Copyright © 2018 Albuquerque Journal
Nearly half a billion dollars in fresh money is headed to New Mexico state coffers after a record-breaking oil and gas lease sale this week by the U.S. Bureau of Land Management’s Carlsbad Field Office.
The two-day, online auction generated $972.8 million in bonus bids for 142 parcels in Eddy, Lea and Chaves counties, breaking all records for BLM lease sales across the nation, according to the agency.
The amount generated is nearly three times the $358 million the BLM earned from all sales nationwide last year, and more than two times the agency’s record year for lease-sale income in 2008, when it earned $408.6 million.
New Mexico will reap about $467 million from the Wednesday and Thursday sale, because 48 percent of the revenue from such lease auctions goes to the state where the oil and gas activity occurs.
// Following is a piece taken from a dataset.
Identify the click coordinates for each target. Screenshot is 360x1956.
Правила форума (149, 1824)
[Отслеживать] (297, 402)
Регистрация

The rest goes to the U.S. Treasury.
The auction results drew praise from U.S. Interior Secretary Ryan Zinke, who said in a news release that the state’s robust oil and gas development has turned New Mexico into a “centerpiece” for the country’s “all-of-the-above energy future.”
“The people of New Mexico will see about half a billion dollars of this right back into their roads, schools and public services,” Zinke said in a prepared statement.
The lease-sale money will significantly increase the state budget for the current fiscal year.
In August, the Legislative Finance Committee and executive economists projected a $900 million revenue surplus for fiscal year 2019, which began July 1. However, that projection was based on an estimate of just $200 million from the BLM’s latest auction. The $467 million it actually earned would now push that surplus to nearly $1.17 billion.
Apart from the lease sale’s record for total income, the auction also produced the highest bid ever for a single parcel and the highest per-acre bid ever received by the BLM in all its lease sales nationwide.
That bid generated $101.5 million for a 1,240-acre parcel in Eddy County, representing $81,855 per acre. That’s up from BLM’s previous record of $76.7 million for a single parcel set during an auction in New Mexico in 2016. And it’s double the BLM’s previous $40,000 per-acre record bid, set during a 2017 New Mexico auction.
The record-breaking auction reflects an unprecedented boom in oil and gas production in the Permian Basin in West Texas and southeastern New Mexico, particularly in the Delaware Basin, an oval-shaped shale rock formation that protrudes from southwestern Texas northward into Eddy and Lea counties. Modern drilling technologies have turned that zone into one of the most productive oil and gas fields in the world, which is sharply driving up prices for land parcels there.
New Mexico oil production reached an all-time high of 171 million barrels in 2017, and output this year is on track to climb even higher. Production reached 87.5 million barrels as of May, up from 66.8 million barrels in the same period last year, according to the state Oil Conservation Division.
“New Mexico is at the forefront of the oil and gas industry,” Ryan Flynn, executive director of the New Mexico Oil and Gas Association, told the Journal. “We’ll see more records being broken going forward.”
Unlike the boom-and-bust cycles of the past, the industry expects production to continue climbing for at least a decade, Flynn said.
“This is different than anything we’ve experienced before,” he said. “We’re not only seeing record-setting production, but sustained growth that we expect to continue over the next five to 10 years.”
Before this week’s auction, environmental groups said the BLM was planning to include about two dozen parcels within 10 miles of Carlsbad Caverns National Park. But in late July, the BLM eliminated those parcels from the September auction.